A recent Byrdle success by our reporter

A recent Byrdle success by our reporter

IF YOU have spent any time on Facebook or Twitter recently, you may have spotted a tide of green and yellow blocks surging across the screen.

According to the New York Times, just 90 people were playing Wordle at the start of November, but, by January, 300,000 were on board. Judging by the Church Times Twitter account, this includes a sizeable number of Anglicans.

Created by Josh Wardle, a software engineer in Brooklyn, the free game is simple enough: you have six chances to guess a five-letter word, and yellow and green blocks confirm whether you have a letter in the right place. Many players choose to share their result online (to the chagrin of some of those yet to embrace the challenge).

For Dr Robert Brignall, a senior lecturer in Combinatorics in the Open University’s school of mathematics and statistics, the appeal lay in “wondering what an optimal strategy might be”. When QuireMemes, a Twitter account dedicated to choir-based comedy, asked whether “Byrdle” — a spin-off requiring choir-related words — could be created, he took up the challenge. By the next morning — 12 January — the website was up and running. QuireMemes announced: “Some of us are choir nerds. Some of us are coding nerds. Robert Brignall is both.”

Starting out as a chorister at Old St Paul’s, Edinburgh, Dr Brignall was a choral scholar at Christ’s College, Cambridge, and, from 2008 to 2010, a lay clerk at Bristol Cathedral. He and his family currently sing at St Laurence’s, Winslow.

While Byrdle is “undoubtedly niche”, there were 30,000 people playing on Friday of last week, up from 7000 on the second day that it was available, he reported this week. After noticing that some people were unfamiliar with certain words (“minim” is usually “half-note” in the United States), he now tweets a short piece of information about each word the day after it is used.

Credit for the speed of Byrdle’s creation goes to the “coding genius” of Mr Wardle, Dr Brignall emphasises. “An ongoing challenge is going to be coming up with new words to guess.” Thanks to QuireMemes and his wife, there are currently 75 words on the list: enough to last until the end of March.

It seems that the spin-offs do not end there. On Monday, Clare Bryden, a writer and artist who founded Websites Ahoy!, launched Prayerdle, inspired by the “simplicity and generosity” of Mr Wardle and the “niche quirkiness” of Byrdle.

“Developing Prayerdle was a whim, a coding and vocabulary challenge building on the work of others,” she explained this week. “But then it occurred to me that it has elements of Lectio or Centring Prayer. As with Wordle, it helps to solve the puzzle if you let go and let it sink into your deep mind. Treat this time as a bridge into prayer.
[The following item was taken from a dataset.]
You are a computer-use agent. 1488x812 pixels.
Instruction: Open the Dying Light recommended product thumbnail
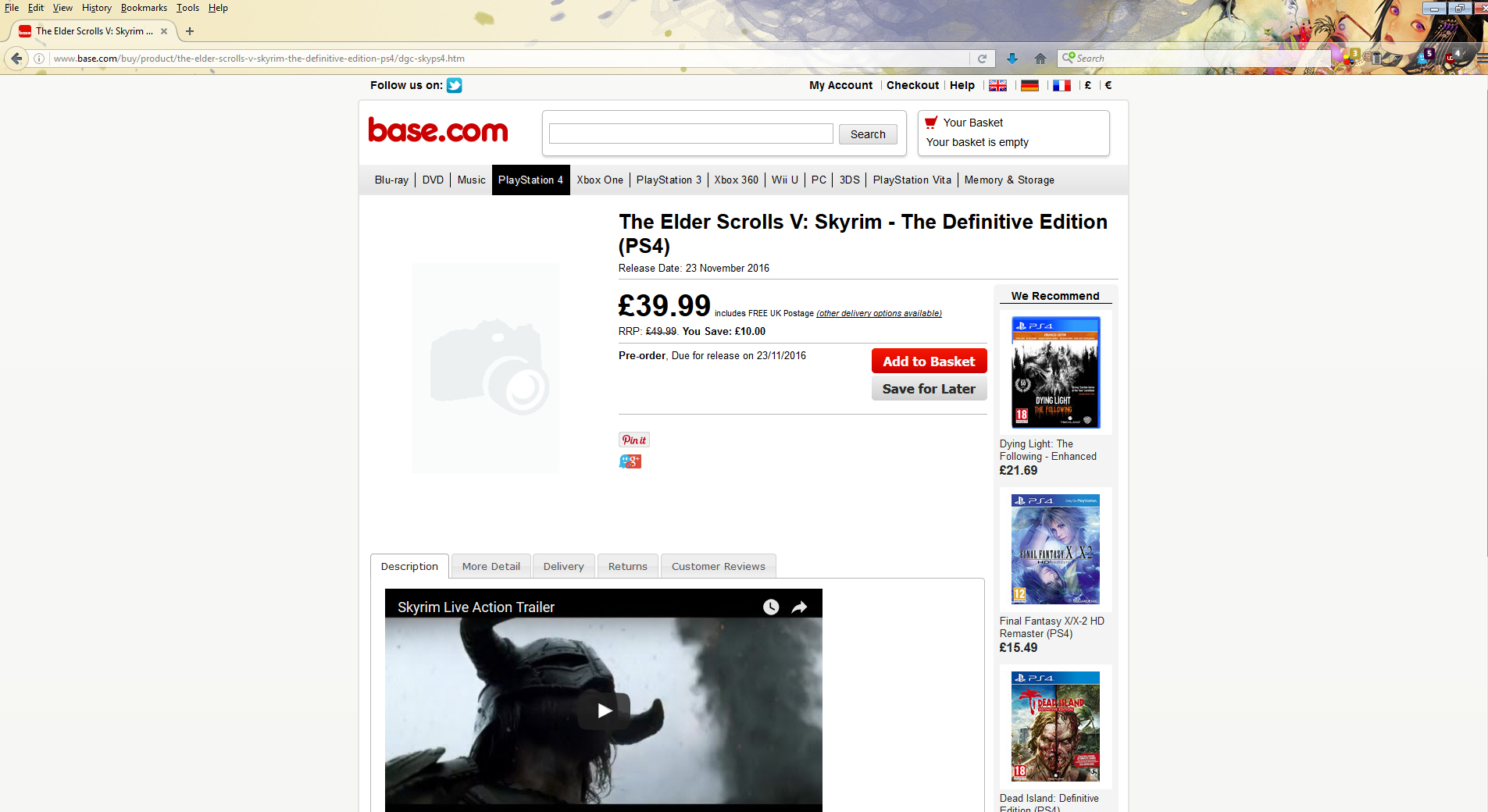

“Then you can use the solution as your sacred word in Centring Prayer, or as a way into Lectio. Take it with you as you go through the day and reflect on it. If you play the game on your phone, let it bring you back to prayer whenever you look at it and use it for other purposes.”

Sometimes the answer will be a Greek, Hebrew, or Latin word. “Rather than get frustrated, look the word up and see what it has to teach you,” she suggests.